Russia’s unprovoked full-scale invasion of Ukraine is the first European war in an era of social media and 24-hour news cycle. But somehow the fog of war seems almost deeper. Add to that, financial markets seem to flinch on the barest thread of information.
Experts from the left-leaning Center for a New American Security held a seminar in Washington on Friday trying to answer the questions everyone is asking.
How’s it going…
Russian troops seem to have tried at the start to head for the Ukrainian capital of Kiev, hoping to decapitate the government. The Russian army is not using nearly as much firepower as might be expected. This strategy was optimistic and does not seemed to have worked, and Russia is going to have to adjust. “It’s very clear that we’re settling in for a lot of heavy fighting and a war that’s likely going to drag on,” said Michael Kofman, director of the Russia studies program at CNA. The big picture doesn’t look good for the Ukrainian military. The big question is whether insurgency will form in the big cities, where urban warfare can level the playing field.

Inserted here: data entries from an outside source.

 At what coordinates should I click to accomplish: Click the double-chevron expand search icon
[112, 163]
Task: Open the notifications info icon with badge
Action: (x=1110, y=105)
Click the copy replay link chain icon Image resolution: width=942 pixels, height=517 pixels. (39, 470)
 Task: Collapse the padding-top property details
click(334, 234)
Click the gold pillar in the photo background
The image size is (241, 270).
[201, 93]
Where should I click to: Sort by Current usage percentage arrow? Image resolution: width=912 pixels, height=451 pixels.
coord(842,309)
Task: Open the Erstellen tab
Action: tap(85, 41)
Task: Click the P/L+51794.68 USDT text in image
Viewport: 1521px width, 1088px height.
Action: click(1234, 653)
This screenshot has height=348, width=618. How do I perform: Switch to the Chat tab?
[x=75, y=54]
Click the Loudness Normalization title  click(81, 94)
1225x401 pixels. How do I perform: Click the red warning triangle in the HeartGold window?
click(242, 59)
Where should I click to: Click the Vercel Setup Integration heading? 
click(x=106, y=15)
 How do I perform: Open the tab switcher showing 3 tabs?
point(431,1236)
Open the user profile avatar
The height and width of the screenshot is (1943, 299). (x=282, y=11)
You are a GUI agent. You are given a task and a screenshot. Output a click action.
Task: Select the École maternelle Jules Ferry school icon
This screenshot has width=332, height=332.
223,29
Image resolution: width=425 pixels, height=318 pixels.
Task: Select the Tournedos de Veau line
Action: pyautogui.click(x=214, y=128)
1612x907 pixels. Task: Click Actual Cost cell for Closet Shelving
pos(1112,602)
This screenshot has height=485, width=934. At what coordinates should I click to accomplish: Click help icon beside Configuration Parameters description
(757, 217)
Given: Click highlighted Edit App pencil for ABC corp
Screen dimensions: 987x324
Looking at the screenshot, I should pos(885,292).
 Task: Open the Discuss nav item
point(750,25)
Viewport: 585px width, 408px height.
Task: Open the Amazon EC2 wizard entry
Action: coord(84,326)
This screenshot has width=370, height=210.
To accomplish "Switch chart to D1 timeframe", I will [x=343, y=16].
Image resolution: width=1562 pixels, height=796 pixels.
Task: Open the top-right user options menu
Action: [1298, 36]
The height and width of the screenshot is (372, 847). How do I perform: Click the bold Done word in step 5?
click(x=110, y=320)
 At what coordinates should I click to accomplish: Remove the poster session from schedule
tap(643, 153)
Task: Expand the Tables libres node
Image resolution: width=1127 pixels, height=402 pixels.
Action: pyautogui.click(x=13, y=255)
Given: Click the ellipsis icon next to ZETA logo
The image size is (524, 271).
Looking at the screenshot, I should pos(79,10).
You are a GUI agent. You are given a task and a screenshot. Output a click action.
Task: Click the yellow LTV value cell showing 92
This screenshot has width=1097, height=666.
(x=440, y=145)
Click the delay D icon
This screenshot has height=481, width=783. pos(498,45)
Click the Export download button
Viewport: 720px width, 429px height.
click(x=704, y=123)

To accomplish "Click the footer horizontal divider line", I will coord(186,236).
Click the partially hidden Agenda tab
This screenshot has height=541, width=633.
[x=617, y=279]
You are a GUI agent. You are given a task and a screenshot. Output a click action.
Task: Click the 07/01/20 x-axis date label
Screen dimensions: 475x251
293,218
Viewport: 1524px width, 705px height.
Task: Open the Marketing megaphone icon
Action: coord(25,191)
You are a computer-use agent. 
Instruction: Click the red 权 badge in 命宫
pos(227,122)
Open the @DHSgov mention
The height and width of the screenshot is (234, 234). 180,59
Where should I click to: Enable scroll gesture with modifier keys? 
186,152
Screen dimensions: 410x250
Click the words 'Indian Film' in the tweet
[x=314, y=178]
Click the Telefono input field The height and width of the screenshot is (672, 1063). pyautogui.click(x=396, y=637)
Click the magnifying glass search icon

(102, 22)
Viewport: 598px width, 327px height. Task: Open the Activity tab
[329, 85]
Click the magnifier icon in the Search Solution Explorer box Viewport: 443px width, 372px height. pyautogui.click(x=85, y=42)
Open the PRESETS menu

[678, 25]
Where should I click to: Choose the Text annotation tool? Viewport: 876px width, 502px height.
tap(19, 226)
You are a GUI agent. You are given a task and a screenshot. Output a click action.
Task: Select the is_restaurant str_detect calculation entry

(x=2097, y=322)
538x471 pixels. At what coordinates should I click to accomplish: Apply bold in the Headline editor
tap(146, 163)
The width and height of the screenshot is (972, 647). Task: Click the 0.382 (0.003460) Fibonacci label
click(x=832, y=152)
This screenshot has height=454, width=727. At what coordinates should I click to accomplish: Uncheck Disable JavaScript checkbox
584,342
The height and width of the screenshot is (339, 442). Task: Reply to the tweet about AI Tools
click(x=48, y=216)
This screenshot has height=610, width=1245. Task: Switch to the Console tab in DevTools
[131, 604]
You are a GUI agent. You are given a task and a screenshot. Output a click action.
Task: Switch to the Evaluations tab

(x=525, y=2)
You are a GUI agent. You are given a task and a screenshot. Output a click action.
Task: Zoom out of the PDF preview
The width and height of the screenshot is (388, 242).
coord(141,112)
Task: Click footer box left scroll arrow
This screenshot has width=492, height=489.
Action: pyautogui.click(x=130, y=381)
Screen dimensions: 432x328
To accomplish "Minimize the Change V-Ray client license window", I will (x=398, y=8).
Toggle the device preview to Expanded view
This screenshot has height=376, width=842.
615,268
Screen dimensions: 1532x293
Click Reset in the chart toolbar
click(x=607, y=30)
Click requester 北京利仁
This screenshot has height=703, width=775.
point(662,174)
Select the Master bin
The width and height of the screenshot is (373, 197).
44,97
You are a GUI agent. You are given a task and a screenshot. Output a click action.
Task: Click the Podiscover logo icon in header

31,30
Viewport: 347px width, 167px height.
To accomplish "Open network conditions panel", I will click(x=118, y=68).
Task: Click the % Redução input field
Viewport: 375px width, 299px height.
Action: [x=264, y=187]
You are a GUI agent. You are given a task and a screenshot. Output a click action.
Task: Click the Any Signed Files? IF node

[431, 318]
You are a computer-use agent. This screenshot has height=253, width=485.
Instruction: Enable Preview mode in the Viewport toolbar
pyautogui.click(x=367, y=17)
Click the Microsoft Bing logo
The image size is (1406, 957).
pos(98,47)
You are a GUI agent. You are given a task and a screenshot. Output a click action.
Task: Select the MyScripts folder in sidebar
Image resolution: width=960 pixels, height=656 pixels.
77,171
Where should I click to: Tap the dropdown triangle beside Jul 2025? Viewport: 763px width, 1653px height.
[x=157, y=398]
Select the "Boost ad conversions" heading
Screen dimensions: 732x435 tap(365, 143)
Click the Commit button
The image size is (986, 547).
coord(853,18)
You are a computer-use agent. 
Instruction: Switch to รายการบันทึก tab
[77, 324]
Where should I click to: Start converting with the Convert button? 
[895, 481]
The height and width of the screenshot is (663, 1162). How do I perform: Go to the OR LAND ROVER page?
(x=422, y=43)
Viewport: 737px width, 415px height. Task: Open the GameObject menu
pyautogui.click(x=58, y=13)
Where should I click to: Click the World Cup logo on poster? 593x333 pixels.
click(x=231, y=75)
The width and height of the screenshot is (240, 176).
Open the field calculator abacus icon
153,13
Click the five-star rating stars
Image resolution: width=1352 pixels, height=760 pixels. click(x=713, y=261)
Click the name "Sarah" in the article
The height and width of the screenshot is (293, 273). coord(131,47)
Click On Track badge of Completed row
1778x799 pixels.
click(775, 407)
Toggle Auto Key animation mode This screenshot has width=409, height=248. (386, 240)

How serious are the protests?
Protests took place in 62 cities in Russia, a much larger turnout than expected, said Andrea Kendall-Taylor, director of the transatlantic security program at CNA. There were over 1,000 arrests. The unprovoked war might trigger a sense of injustice that could spread opposition, she said. So it is something to watch. The elite are not likely to turn against Putin, she added. “Putin has so tied the fate of all of these individuals to him that I think they dare not defect,” she said.
What are the prospects of negotiations?
Markets were heartened on Friday by talk of potential negotiations between the two sides. The experts said there was less there than met the eye. “I don’t think the prospects [for negotiations] are particularly good,” said Jeffrey Edmonds, a senior research scientist at CNA.
How it can end…
The endgame is very hard to understand because the only person who seems to know the answer is Russian President Vladimir Putin. Kendall-Taylor said it is plausible that there will be a long-term partition of Ukraine. She said that Putin might be “playing for keeps” and become a “gatherer of the land” like czars of old, annexing large swaths of Belarus and Ukraine.